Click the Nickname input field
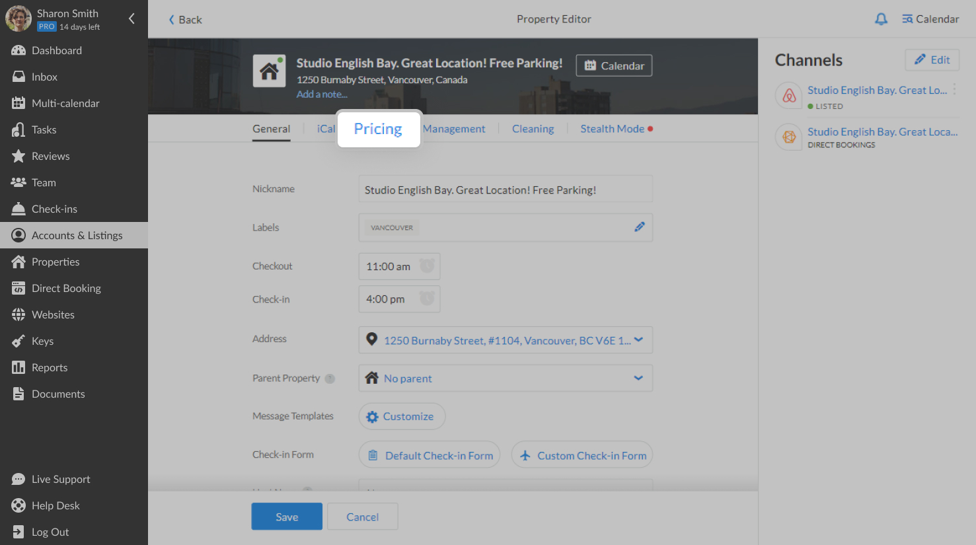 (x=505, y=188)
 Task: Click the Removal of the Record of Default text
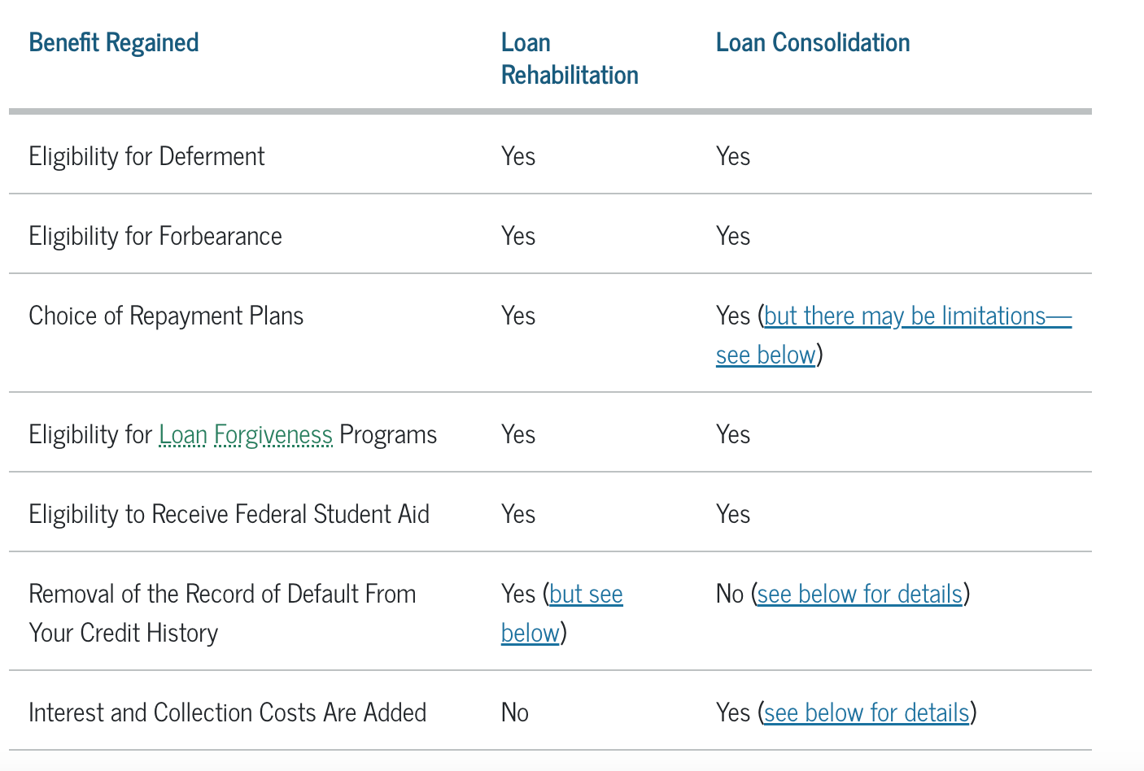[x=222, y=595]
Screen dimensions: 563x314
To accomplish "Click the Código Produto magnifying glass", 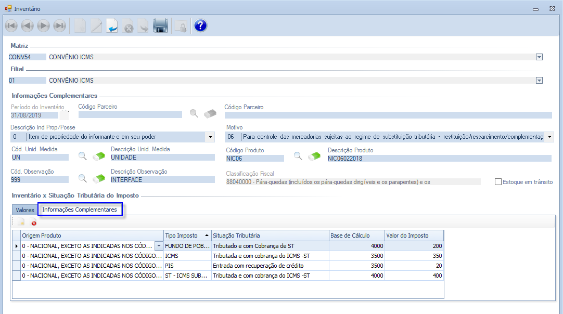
--------------------
Requirement
What you return should match the material line for line, with the images removed.

Answer to this task
Click the Nickname input field
 (x=505, y=188)
 Task: Click the Removal of the Record of Default text
[x=222, y=595]
Screen dimensions: 563x314
To accomplish "Click the Código Produto magnifying glass", 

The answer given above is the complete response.